• [Problem to work on] Among the records below, find the line that has "Image resolution: width=1440"; from there, give the lines again exactly, and stop after the line that has "Click the €272,82 flight price button".

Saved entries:
####################
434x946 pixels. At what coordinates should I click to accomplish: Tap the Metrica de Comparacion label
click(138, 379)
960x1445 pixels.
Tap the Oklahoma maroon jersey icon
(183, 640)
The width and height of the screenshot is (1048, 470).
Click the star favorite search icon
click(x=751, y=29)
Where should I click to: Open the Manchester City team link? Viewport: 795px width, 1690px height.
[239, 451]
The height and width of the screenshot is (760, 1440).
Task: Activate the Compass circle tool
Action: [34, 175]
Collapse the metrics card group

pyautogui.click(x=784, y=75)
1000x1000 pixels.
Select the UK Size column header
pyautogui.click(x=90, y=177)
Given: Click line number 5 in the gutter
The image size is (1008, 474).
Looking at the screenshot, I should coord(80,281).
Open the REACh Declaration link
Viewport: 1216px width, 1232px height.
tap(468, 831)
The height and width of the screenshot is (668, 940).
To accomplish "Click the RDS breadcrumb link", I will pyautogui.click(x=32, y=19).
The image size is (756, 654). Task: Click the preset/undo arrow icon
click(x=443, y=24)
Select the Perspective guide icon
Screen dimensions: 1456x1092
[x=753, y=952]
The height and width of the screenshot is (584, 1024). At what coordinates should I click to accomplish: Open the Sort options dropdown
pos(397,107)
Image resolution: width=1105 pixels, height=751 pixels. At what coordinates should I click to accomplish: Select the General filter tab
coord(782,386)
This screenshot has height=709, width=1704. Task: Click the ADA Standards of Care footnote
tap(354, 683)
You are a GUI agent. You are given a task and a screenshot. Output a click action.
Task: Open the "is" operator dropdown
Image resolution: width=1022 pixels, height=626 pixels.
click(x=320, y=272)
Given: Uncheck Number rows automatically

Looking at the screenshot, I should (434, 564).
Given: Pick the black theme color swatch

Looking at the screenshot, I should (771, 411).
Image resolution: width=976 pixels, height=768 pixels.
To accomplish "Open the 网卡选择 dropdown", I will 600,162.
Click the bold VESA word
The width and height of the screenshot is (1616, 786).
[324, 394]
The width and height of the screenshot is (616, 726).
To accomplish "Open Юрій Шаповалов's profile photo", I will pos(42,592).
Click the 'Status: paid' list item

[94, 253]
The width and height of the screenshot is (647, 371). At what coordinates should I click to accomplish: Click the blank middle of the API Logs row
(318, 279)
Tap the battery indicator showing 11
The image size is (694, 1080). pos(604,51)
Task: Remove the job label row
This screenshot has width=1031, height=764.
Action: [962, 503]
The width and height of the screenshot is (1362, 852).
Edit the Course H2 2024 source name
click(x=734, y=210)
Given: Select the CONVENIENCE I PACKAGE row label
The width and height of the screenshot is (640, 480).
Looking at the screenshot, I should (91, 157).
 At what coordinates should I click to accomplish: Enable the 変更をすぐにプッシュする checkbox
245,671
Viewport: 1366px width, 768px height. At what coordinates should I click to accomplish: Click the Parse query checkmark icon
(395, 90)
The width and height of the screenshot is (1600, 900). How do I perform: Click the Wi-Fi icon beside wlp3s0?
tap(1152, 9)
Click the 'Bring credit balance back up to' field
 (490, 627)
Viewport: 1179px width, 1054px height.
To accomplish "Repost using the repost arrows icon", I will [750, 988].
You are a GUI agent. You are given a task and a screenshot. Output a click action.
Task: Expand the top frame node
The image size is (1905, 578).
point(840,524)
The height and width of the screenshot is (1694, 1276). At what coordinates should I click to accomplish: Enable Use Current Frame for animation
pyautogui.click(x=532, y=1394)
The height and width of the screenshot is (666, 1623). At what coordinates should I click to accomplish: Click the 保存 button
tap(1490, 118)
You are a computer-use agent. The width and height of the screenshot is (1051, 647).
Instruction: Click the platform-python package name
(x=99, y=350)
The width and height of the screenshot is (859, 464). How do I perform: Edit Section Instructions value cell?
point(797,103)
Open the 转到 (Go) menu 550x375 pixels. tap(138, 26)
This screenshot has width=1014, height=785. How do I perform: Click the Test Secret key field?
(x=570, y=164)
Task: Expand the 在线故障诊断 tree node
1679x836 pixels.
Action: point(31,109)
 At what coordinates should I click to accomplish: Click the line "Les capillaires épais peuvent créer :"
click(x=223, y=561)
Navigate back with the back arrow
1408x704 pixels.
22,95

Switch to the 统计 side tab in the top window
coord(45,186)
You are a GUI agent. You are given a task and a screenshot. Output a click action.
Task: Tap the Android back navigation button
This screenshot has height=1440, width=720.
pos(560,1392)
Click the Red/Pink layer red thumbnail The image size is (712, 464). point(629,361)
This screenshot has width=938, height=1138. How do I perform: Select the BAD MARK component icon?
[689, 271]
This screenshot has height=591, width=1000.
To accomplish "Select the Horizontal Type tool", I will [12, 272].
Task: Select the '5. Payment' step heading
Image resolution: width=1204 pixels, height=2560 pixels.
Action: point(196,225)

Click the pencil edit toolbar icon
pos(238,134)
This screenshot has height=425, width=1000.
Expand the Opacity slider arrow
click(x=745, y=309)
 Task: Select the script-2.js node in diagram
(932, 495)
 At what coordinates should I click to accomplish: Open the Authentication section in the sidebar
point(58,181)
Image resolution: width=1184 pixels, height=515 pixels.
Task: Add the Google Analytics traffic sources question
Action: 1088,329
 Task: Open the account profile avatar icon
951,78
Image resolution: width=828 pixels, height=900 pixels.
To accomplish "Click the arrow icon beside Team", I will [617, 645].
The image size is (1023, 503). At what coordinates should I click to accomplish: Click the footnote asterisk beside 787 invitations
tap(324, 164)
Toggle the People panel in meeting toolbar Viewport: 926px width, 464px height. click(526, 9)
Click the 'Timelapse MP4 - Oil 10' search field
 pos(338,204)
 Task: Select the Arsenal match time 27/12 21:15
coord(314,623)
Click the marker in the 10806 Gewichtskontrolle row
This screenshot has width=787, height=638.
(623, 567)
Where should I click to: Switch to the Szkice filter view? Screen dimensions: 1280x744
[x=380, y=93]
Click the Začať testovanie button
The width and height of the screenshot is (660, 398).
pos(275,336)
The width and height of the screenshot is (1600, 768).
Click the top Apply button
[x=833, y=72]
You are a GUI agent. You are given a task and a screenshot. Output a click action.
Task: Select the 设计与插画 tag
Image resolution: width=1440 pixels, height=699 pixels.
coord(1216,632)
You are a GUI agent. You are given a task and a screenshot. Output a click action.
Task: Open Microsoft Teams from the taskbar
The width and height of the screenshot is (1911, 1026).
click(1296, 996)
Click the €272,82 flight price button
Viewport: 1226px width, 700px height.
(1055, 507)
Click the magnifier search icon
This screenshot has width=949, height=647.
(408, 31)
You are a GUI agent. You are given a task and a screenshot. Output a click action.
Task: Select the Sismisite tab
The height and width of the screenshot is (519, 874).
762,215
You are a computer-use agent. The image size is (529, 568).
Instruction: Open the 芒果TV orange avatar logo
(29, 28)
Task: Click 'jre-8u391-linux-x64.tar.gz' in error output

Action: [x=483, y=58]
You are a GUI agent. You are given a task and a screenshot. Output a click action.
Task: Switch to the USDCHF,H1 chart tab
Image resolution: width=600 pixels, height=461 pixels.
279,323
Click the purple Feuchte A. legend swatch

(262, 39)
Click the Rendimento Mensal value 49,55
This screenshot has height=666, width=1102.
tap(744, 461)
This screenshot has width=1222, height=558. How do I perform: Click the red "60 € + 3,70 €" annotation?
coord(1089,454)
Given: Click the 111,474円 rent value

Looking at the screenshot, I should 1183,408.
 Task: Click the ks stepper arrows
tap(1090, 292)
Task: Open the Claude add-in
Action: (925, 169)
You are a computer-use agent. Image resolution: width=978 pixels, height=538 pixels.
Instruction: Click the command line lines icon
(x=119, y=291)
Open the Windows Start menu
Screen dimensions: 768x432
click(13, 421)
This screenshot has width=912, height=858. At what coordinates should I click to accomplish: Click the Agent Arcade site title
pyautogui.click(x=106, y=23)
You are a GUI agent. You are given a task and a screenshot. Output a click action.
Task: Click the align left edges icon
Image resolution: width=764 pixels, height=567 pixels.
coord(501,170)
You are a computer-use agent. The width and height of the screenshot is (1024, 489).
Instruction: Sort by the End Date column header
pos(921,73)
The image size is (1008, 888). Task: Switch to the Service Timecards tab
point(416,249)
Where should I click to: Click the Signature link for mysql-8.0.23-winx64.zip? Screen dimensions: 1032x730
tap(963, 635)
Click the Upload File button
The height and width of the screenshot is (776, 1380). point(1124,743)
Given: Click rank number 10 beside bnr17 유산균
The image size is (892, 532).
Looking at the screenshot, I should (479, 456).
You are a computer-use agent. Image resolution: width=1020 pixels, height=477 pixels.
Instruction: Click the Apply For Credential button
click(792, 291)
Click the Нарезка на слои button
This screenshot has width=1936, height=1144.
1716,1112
####################
• [Answer below]
Image resolution: width=1440 pixels, height=699 pixels.
coord(1216,632)
You are a GUI agent. You are given a task and a screenshot. Output a click action.
Task: Open Microsoft Teams from the taskbar
The width and height of the screenshot is (1911, 1026).
click(1296, 996)
Click the €272,82 flight price button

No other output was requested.